We ended up spending an hour getting the oil changed in Birmingham because we didn't know if we should take a chance on getting home. It was probably an overreaction; we probably could have driven for weeks and weeks with no problem. But how do you know? We googled "Honda oil change" and got a sanctimonious message to the effect that the car computer is constantly monitoring your mileage and the conditions in which you're driving, and therefore they won't say change the oil at 10,000 miles. Instead the dashboard message will come on whenever the time is right and you must obey. No such thing as planning ahead, no such thing as individual responsibility, just do what the machine tells you.
So the new washing machine knows how much water I want in the tub without me telling it. Is that comforting or not? What if I want to dye a bedspread? Will it know whether I want low-water (mottled) or high-water (uniform)? Will it let me stop the cycle with the tub full and go away till tomorrow while the dye strikes? Guess I'll have to wait and find out.

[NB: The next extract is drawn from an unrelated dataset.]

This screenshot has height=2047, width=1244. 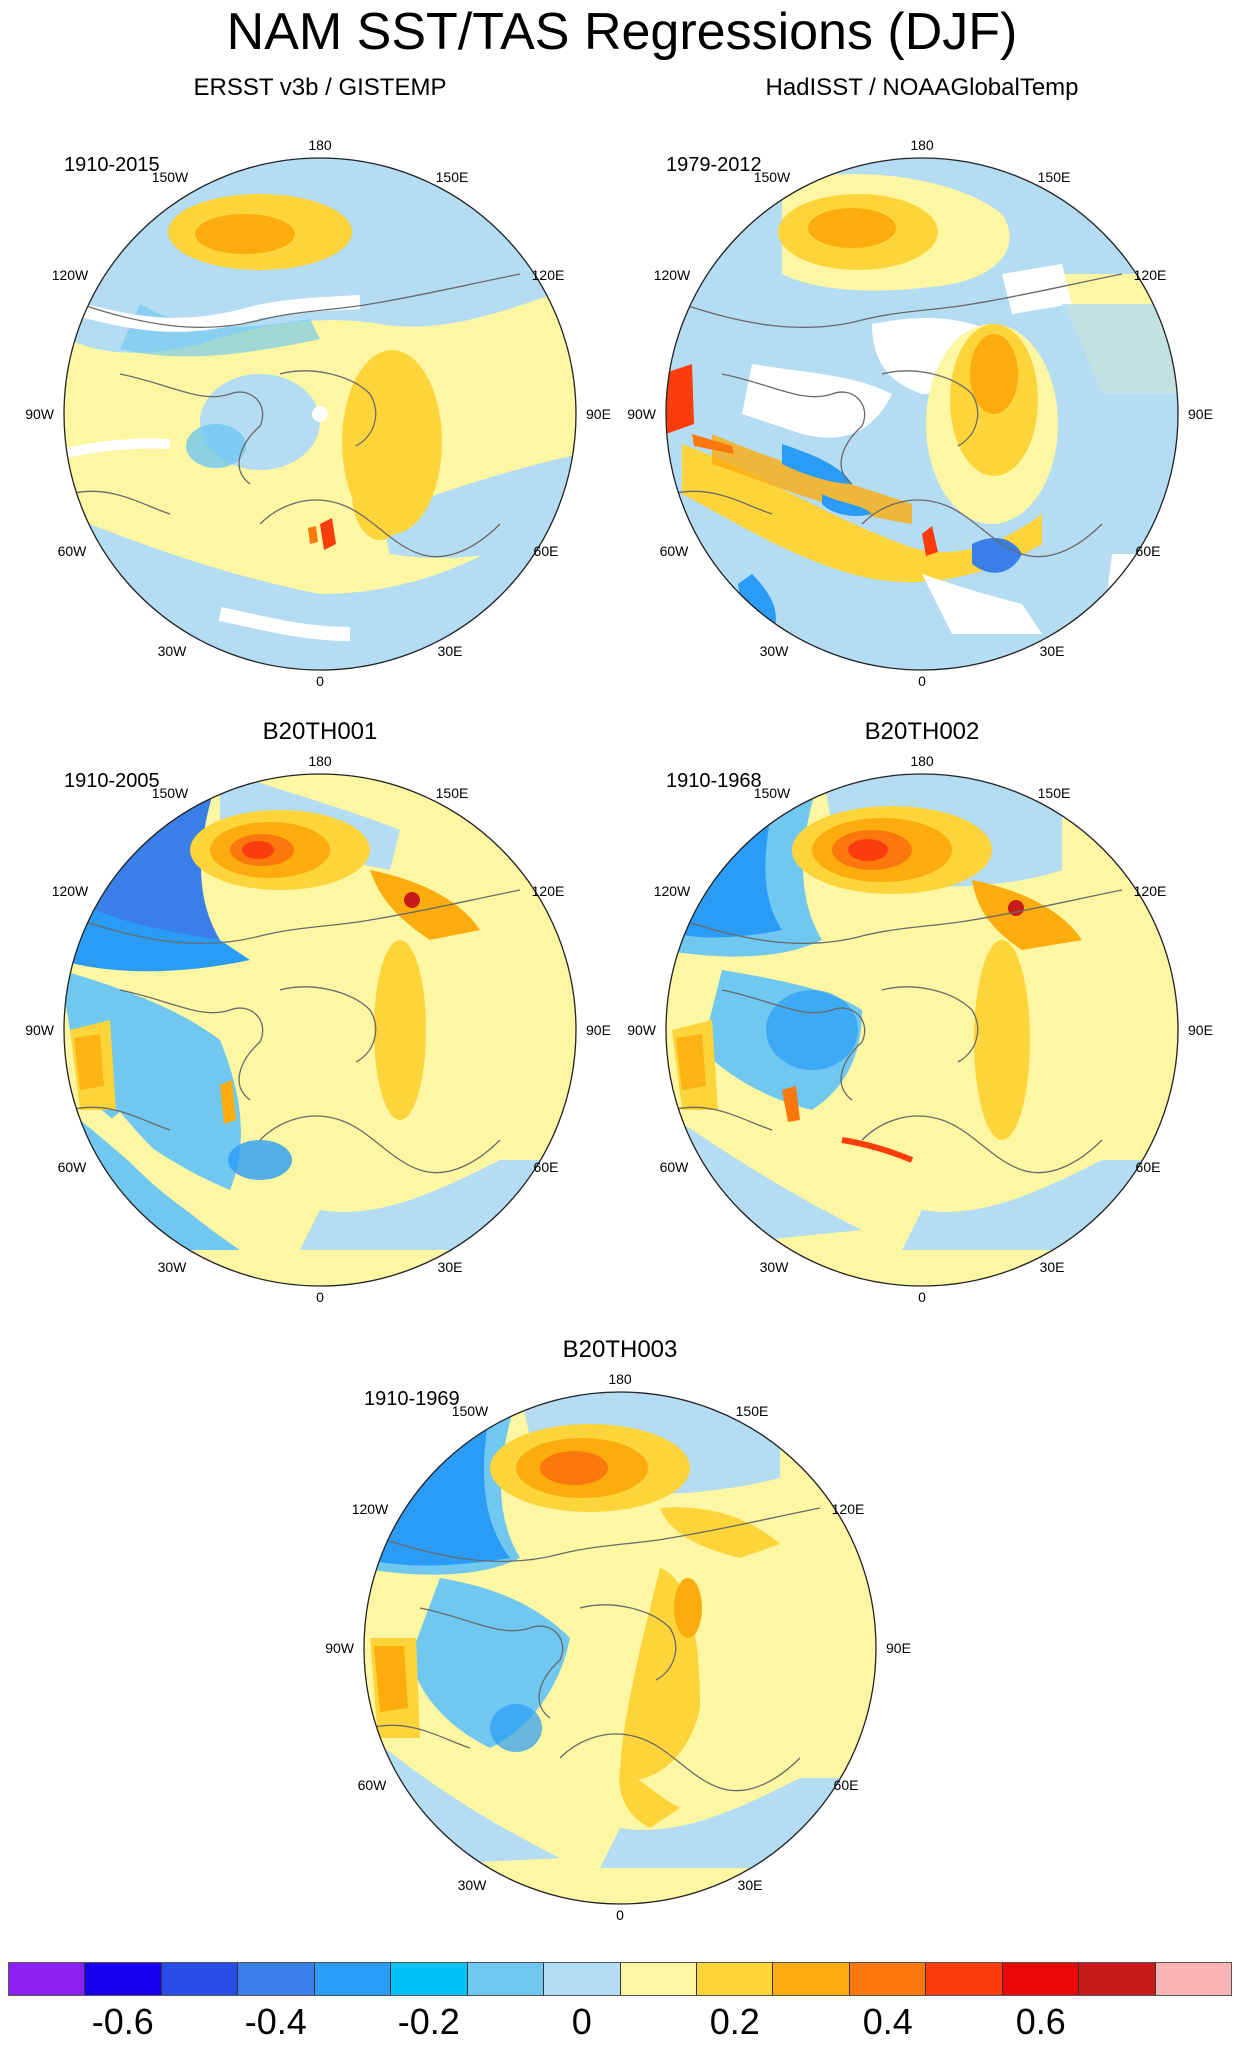 I want to click on panel-period: 1910-2015, so click(x=112, y=165).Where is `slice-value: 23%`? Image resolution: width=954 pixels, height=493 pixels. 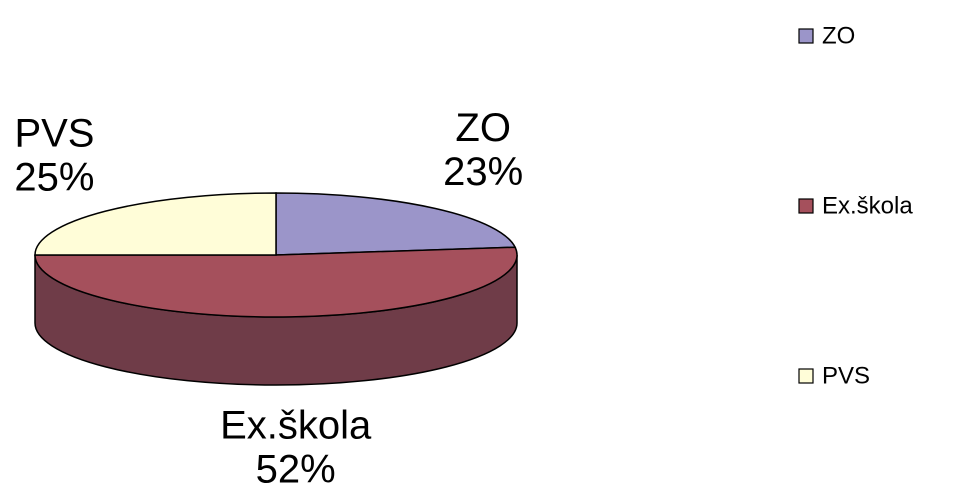 slice-value: 23% is located at coordinates (483, 172).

I read once that one of the reasons why we won World War II was that almost all the American GIs had lots of experience fixing cars (or in the case of the farm boys, not just cars but tractors, combines, pumps and a bazillion other kinds of machines). So when a tank broke down halfway across the Rheinland, the men could get it going again with a minimum of lost time. What happens today, when a tank breaks down halfway across Afghanistan? Do they have to wait for the computer diagnostician to arrive from Kabul? Or do they just abandon it by the side of the road?
I remember when sewing machines lasted forever (and a lot of people are still sewing on those decades-old Featherweights and Berninas). Routine maintenance, and even minor repairs, were within the purview of the owner; a little screwdriver came with the machine, and you could open it up and clear thread jams all by yourself. If you couldn't fix it, Roy at the sew-and-vac shop could get it up and running in no time. The new computerized models may sew fancy embroidery designs and automatically make all your quilting stitches the same length, but when the motherboard has a nervous breakdown you're up the creek without a paddle, and probably Roy is too.
In many ways, new technology is wonderful. But in other ways, is it turning us into a nation of zombies? Don't bother knowing how to read a map or get directions in advance, just do what the GPS tells you. (And if it loses the satellite signal while you're somewhere in the wilds of western Alabama, then..... what?)
I'm glad that new washing machines apparently do a better job of cleaning with less water and less electricity. But I want my machines to take orders from me, not the other way around. I want my machines to do the working, and I want me to do the thinking.